Starting at the line with "will (224, 1512)." and stopping after the line with "tap(42, 1242)", rewrite those entries with "emoji" swapped for "sticker" and everything else unchanged.

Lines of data

+ + + + + + +

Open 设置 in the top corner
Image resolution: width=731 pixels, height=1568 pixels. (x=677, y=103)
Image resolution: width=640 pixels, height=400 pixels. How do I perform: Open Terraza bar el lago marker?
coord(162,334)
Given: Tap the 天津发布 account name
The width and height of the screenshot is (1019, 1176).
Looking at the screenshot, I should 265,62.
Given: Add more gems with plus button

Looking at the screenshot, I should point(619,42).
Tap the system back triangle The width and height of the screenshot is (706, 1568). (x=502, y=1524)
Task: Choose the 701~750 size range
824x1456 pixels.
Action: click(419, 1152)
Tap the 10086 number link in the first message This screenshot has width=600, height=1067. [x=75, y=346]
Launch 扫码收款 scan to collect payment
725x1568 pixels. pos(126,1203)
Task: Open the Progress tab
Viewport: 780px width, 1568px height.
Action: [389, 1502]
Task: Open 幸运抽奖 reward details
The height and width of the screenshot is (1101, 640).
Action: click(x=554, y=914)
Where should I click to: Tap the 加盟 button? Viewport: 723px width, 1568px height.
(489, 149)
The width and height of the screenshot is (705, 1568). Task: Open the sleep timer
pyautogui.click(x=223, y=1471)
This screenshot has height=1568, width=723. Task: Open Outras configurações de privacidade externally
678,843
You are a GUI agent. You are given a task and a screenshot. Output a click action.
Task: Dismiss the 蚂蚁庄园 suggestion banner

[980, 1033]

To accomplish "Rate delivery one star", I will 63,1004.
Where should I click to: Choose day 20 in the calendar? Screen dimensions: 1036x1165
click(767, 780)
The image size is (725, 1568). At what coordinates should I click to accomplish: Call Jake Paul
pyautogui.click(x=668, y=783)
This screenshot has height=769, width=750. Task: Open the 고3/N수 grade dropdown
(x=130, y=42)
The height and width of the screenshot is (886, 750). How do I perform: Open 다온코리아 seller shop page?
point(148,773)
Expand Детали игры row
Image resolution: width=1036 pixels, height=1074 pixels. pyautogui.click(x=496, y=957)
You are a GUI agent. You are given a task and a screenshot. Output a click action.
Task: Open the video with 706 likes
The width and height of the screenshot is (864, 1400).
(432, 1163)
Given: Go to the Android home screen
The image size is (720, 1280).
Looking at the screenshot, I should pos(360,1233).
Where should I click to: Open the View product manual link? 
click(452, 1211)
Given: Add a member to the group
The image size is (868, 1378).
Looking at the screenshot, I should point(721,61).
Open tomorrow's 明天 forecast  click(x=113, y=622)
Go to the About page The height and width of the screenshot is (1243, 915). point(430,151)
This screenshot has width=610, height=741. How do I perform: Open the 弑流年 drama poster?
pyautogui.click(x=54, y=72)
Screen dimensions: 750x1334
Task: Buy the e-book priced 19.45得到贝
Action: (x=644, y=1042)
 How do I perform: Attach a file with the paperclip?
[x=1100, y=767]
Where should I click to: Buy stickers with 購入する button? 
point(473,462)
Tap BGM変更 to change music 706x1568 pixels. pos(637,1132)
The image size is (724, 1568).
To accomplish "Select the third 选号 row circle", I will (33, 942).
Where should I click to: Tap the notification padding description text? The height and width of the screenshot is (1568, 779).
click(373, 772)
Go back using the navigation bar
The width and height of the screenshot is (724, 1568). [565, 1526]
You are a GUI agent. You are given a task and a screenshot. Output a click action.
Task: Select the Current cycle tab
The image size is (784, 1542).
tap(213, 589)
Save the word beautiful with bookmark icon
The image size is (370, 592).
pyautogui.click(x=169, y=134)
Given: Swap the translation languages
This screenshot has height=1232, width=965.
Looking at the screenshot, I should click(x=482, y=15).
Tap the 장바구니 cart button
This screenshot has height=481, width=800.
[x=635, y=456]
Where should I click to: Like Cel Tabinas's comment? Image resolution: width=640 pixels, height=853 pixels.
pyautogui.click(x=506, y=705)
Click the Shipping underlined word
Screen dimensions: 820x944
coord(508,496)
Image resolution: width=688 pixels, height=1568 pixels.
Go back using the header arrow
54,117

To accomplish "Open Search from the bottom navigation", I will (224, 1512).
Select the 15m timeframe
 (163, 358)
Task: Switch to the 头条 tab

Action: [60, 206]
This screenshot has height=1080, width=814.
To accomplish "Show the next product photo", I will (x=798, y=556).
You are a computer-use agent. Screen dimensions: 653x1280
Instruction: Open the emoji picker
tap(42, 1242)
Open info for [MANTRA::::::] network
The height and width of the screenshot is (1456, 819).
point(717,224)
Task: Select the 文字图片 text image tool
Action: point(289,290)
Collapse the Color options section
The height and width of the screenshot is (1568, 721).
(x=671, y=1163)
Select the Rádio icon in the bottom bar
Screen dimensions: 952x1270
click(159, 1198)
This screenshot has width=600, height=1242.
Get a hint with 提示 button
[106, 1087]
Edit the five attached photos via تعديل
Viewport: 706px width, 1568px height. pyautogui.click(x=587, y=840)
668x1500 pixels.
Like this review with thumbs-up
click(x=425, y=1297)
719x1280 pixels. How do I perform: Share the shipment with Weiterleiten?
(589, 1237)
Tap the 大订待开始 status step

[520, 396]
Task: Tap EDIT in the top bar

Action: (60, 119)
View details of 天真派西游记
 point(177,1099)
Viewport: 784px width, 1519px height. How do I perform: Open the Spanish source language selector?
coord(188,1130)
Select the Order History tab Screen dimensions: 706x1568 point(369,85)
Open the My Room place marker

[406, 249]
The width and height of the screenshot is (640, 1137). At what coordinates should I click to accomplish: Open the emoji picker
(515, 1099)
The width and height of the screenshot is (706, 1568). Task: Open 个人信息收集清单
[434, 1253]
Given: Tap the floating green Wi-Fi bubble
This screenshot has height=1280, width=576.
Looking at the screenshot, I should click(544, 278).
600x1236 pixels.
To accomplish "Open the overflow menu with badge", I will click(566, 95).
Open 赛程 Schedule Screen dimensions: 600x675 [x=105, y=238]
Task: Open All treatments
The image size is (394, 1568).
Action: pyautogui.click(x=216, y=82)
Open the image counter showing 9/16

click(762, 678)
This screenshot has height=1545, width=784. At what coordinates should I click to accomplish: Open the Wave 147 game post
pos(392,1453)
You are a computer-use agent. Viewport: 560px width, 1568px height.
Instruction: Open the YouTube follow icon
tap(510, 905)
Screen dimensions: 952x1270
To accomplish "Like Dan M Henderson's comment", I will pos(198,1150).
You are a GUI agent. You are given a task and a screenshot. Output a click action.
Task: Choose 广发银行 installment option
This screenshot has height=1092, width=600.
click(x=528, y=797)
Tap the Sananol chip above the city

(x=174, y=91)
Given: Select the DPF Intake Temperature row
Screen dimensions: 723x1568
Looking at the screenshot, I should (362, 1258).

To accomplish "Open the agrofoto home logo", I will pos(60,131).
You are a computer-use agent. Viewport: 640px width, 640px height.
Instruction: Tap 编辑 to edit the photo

+ + + + + + +

◆ **Task solution**
To accomplish "Open Search from the bottom navigation", I will (224, 1512).
Select the 15m timeframe
 (163, 358)
Task: Switch to the 头条 tab

Action: [60, 206]
This screenshot has height=1080, width=814.
To accomplish "Show the next product photo", I will (x=798, y=556).
You are a computer-use agent. Screen dimensions: 653x1280
Instruction: Open the sticker picker
tap(42, 1242)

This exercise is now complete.